French breakout AI startup Mistral this week released its first large language model (LLM) to great fanfare, as Europe seeks to hold its own in AI against Big Tech companies like Meta.
But a day after release, the model has attracted significant criticism for its lack of moderation, especially as it appears to generate harmful content that is filtered out from the output of competitor models. When asked, Mistral’s LLM gives detailed instructions on how to make a bomb, something that Meta’s Llama, OpenAI’s ChatGPT and Google’s Bard all refuse to answer.
Sifted tested Mistral’s 7B model by asking for advice on how to self harm and to harm others — in each case the model responded with step by step and detailed guides on how to do so.
After concerns were raised online about Mistral’s model, the company added a text box to its release page.
“The Mistral 7B Instruct model is a quick demonstration that the base model can be easily fine-tuned to achieve compelling performance. It does not have any moderation mechanisms. We’re looking forward to engaging with the community on ways to make the model finely respect guardrails, allowing for deployment in environments requiring moderated outputs,” it reads.

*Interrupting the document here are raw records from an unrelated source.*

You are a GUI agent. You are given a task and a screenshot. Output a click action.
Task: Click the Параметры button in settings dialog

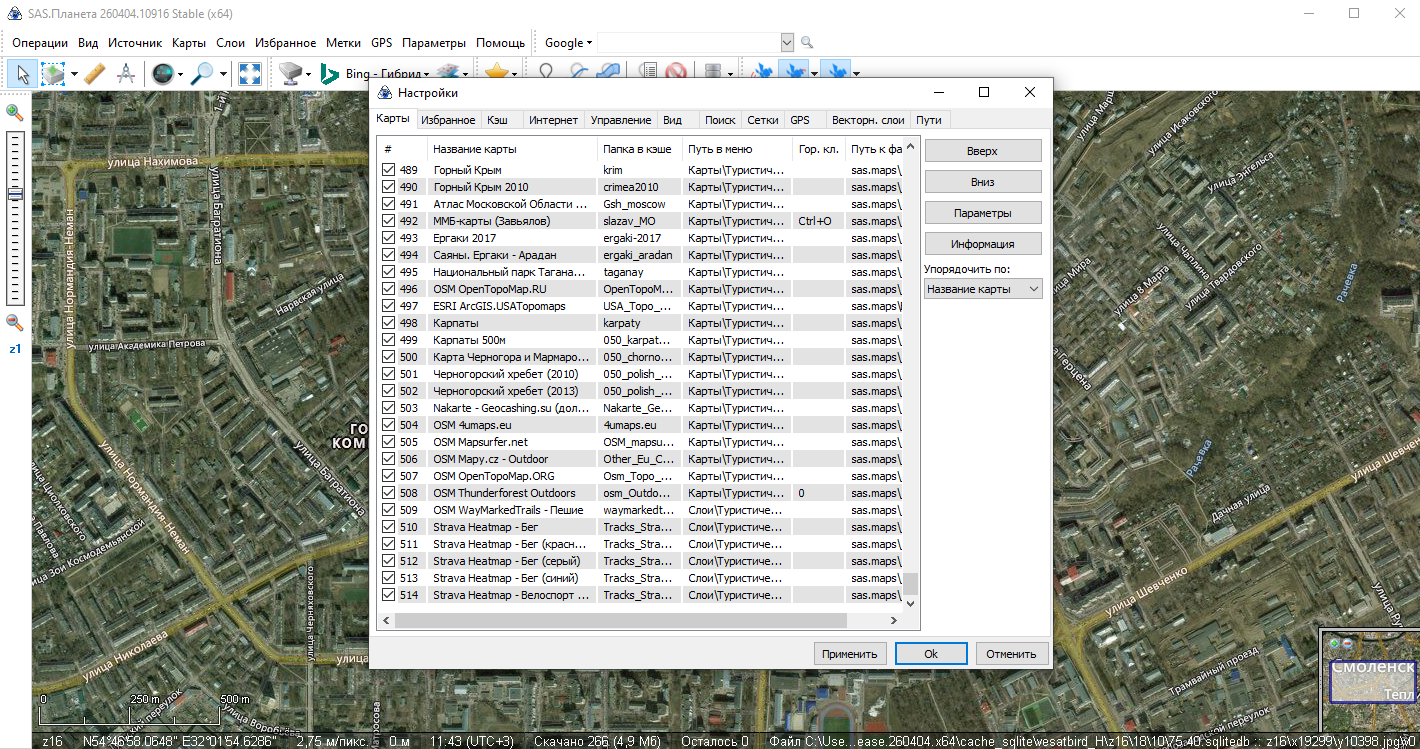(x=982, y=213)
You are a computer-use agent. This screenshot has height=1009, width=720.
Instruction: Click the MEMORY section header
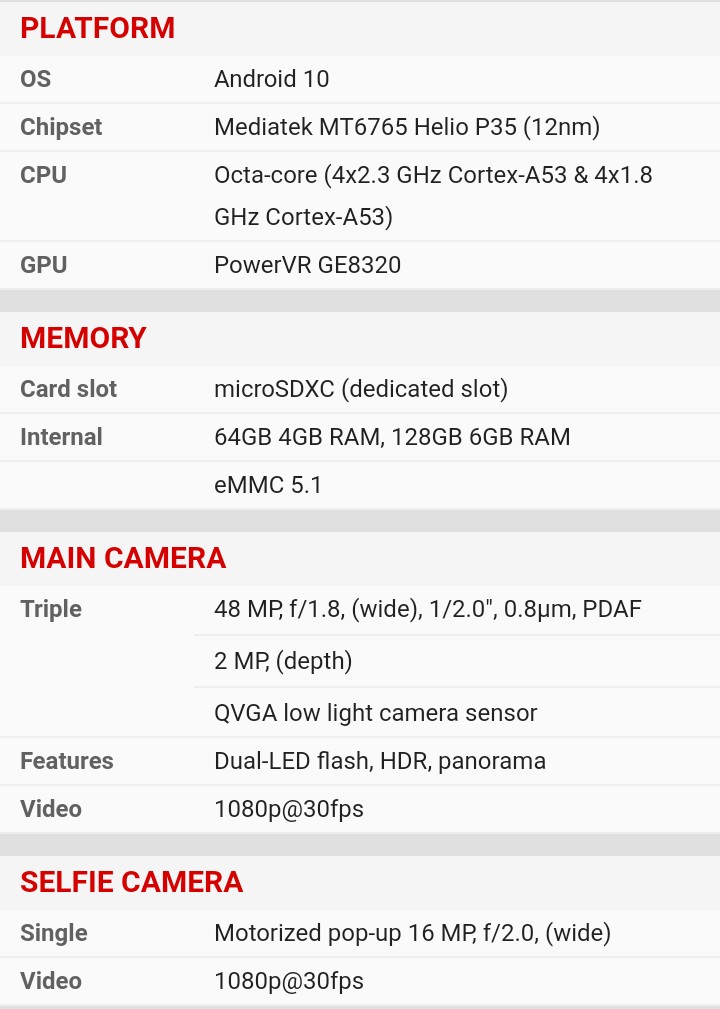(x=84, y=338)

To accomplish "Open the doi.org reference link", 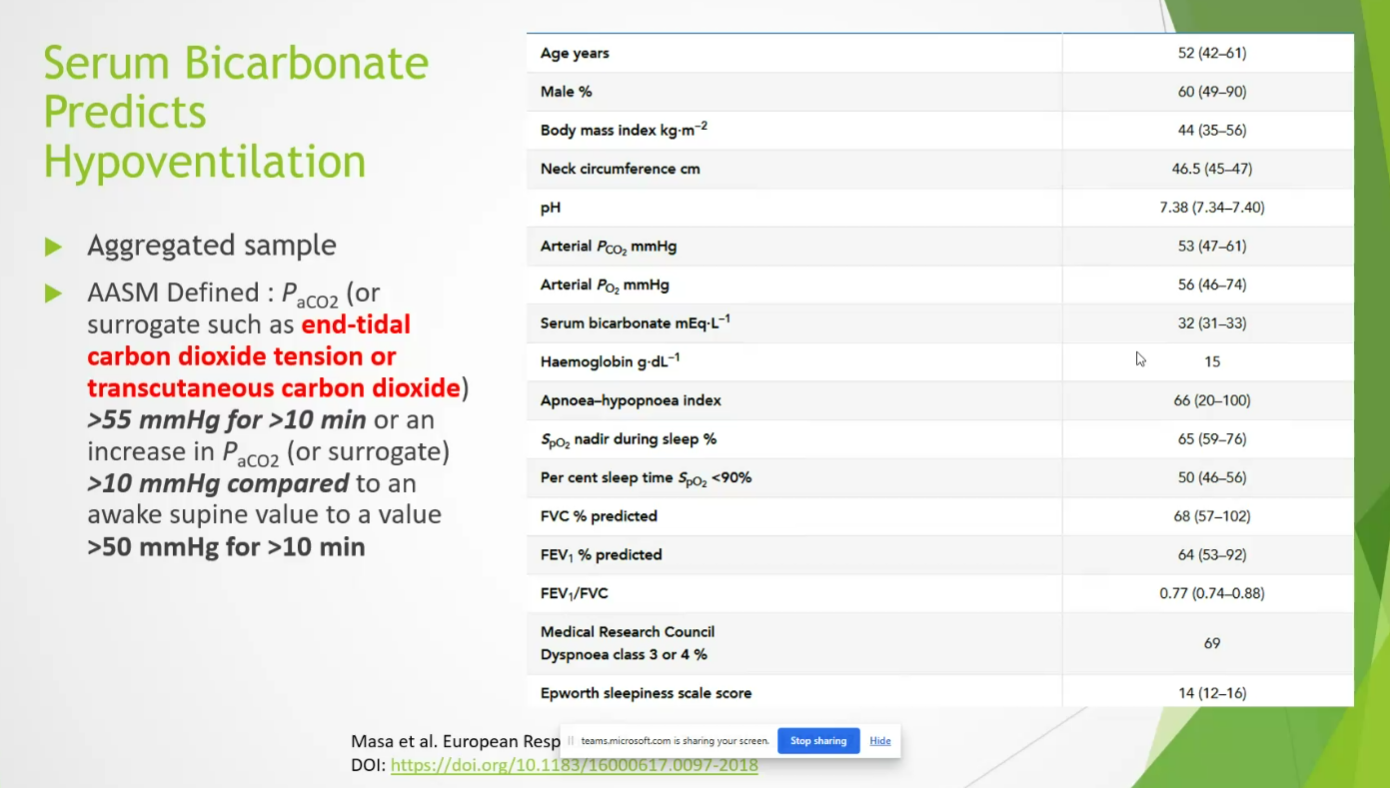I will (x=574, y=766).
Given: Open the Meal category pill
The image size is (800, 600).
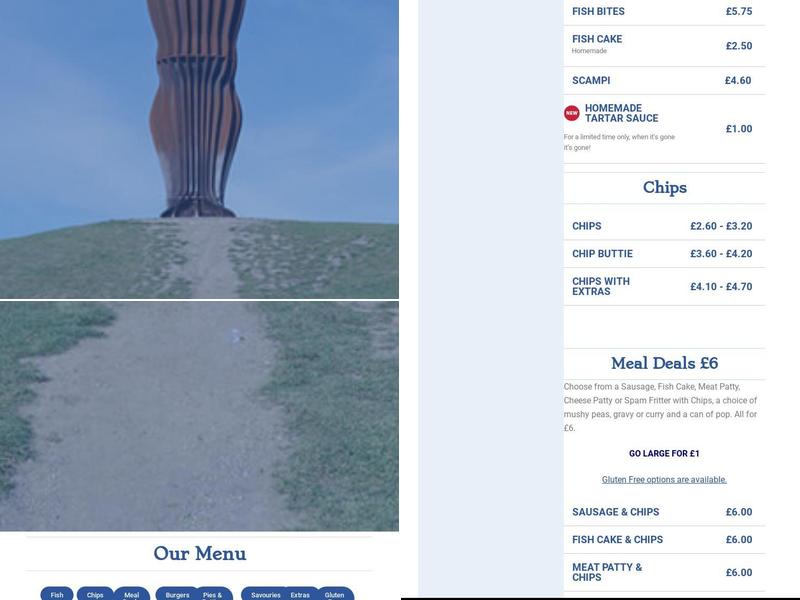Looking at the screenshot, I should [x=132, y=594].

Mistral declined Sifted’s response for comment on the safety of the model and its release.
There are other open source LLMs available online that don’t moderate responses, but AI safety researcher Paul Röttger — who worked on the team to make GPT-4 safer pre-release — says it’s surprising for a well-known company to release a model like this.

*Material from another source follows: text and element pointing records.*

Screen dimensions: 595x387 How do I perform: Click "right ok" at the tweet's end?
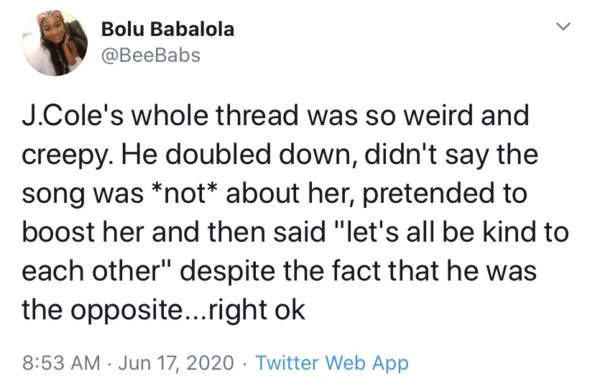pos(257,310)
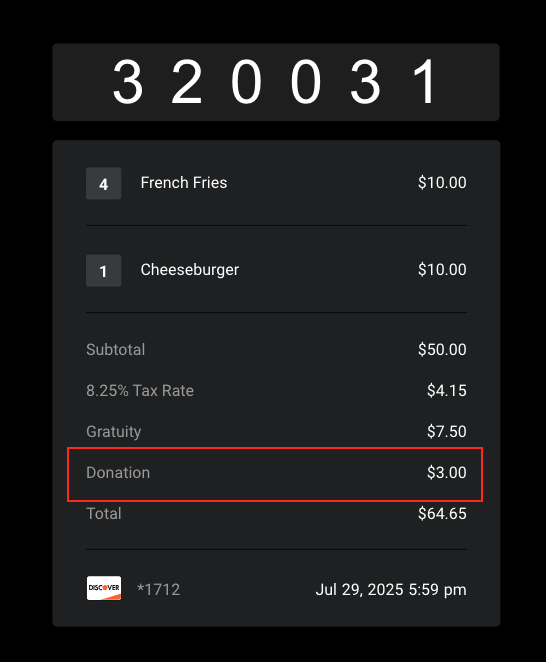Click the Subtotal label
The height and width of the screenshot is (662, 546).
116,350
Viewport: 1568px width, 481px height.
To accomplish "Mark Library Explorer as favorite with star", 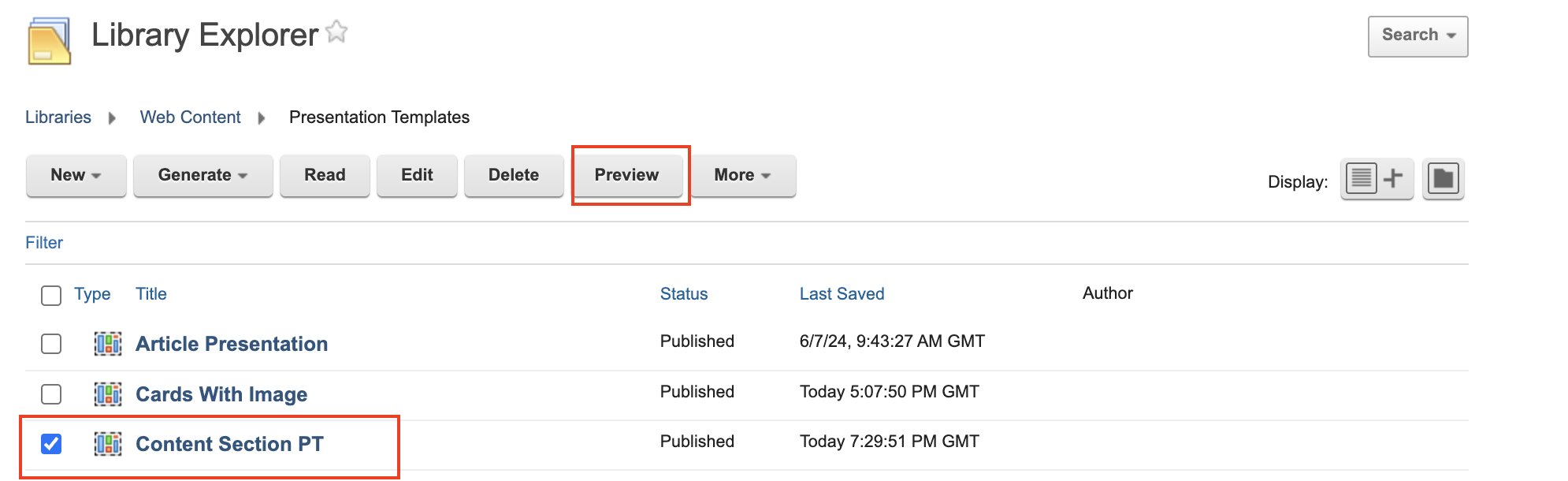I will click(x=336, y=32).
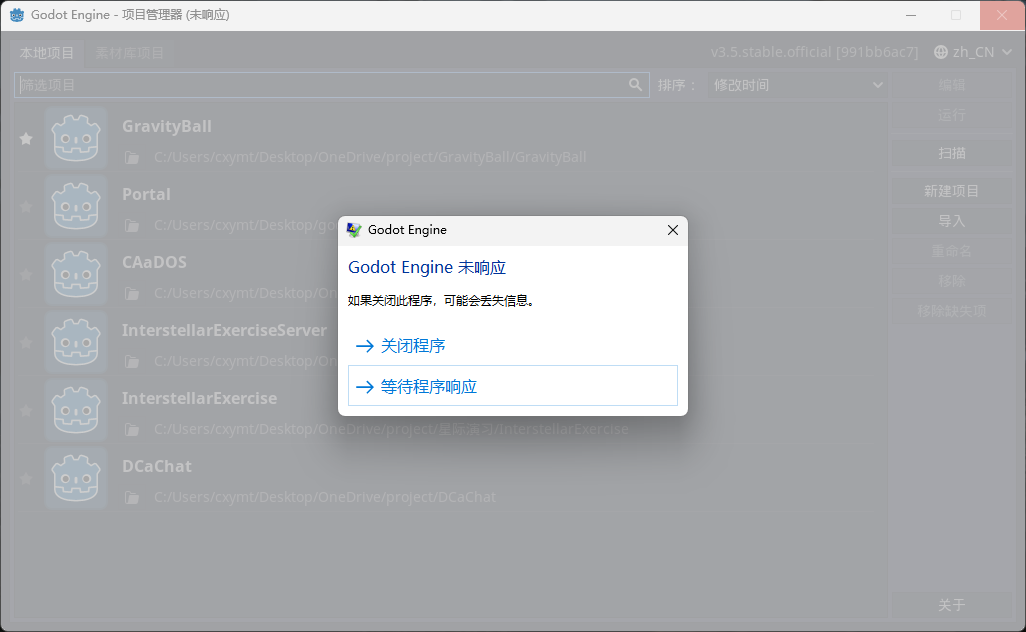
Task: Click the GravityBall project Godot icon
Action: (x=76, y=137)
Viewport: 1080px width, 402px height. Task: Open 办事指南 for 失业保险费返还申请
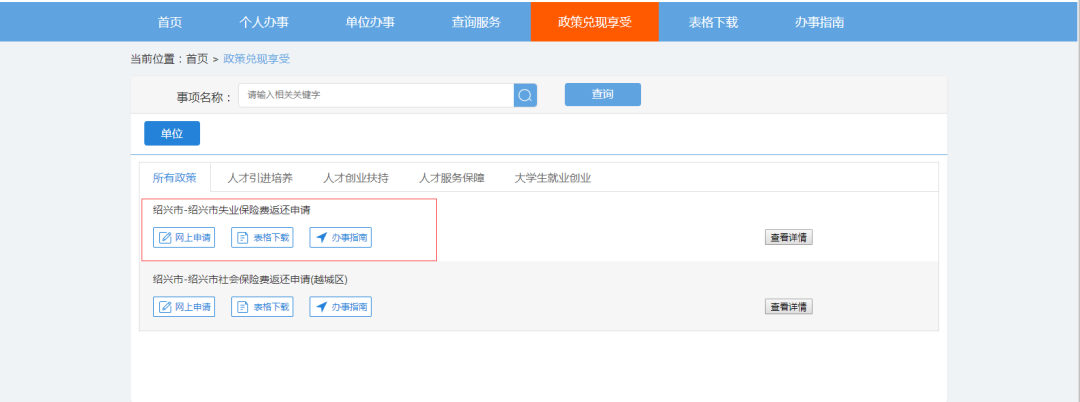[341, 238]
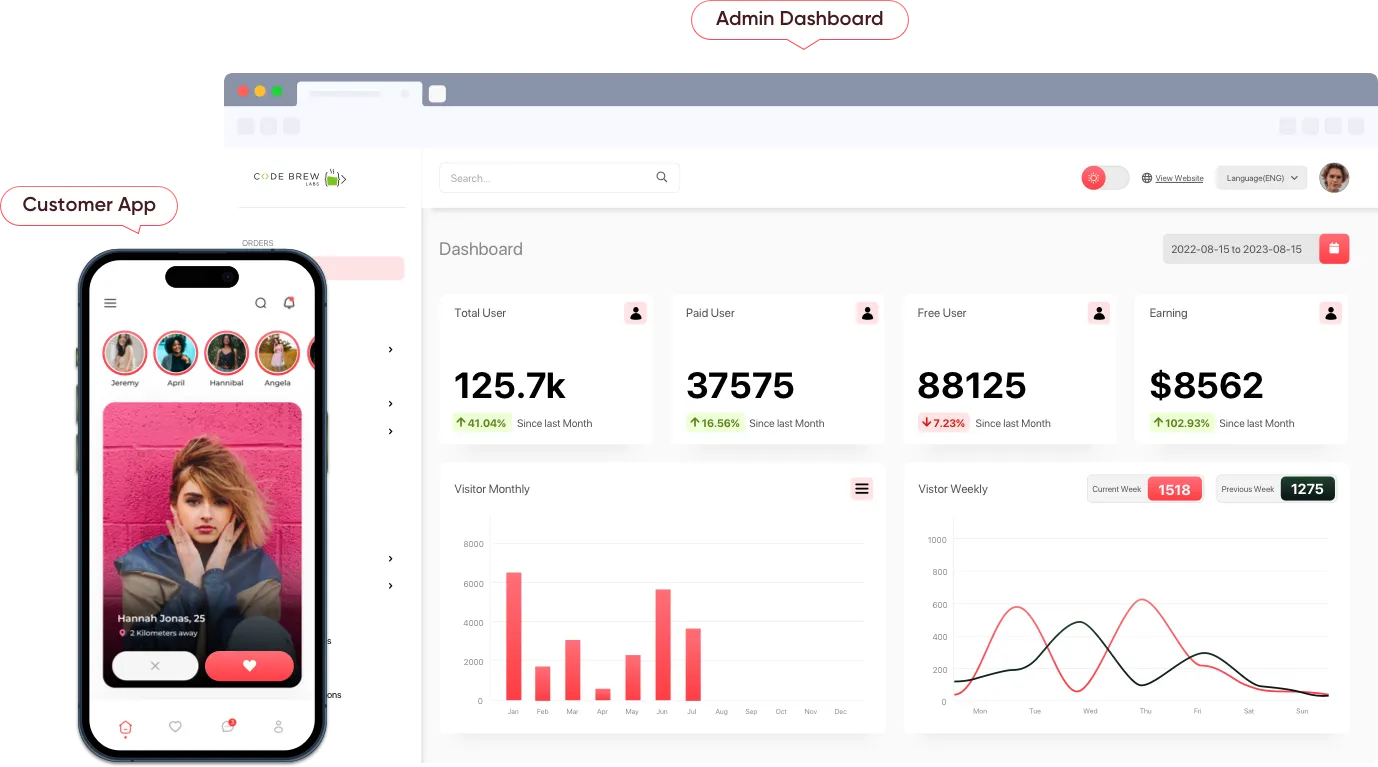Open the hamburger menu in the customer app
The image size is (1378, 767).
[111, 302]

“As a large organisation releasing a large chat model, you have to evaluate and mention safety. What they did was to compare themselves to the Llama models and said they were better than them,” he tells Sifted. “A responsible release at least comments on model safety. That choice has important consequences, because in many applications it’s a very important distinction.”
Others on Twitter pointed out that any well-trained LLM can give answers like these, if the model has not been fine-tuned or guided using reinforcement learning via human feedback. But, Röttger points out that it’s a model tuned for chat.
“Because they made the choice to release this chat-optimised model, I think that means they need to compare themselves to the other chat-optimised models,” he says. “They never claimed that this chat model was particularly safe. They just didn't comment on that at all.”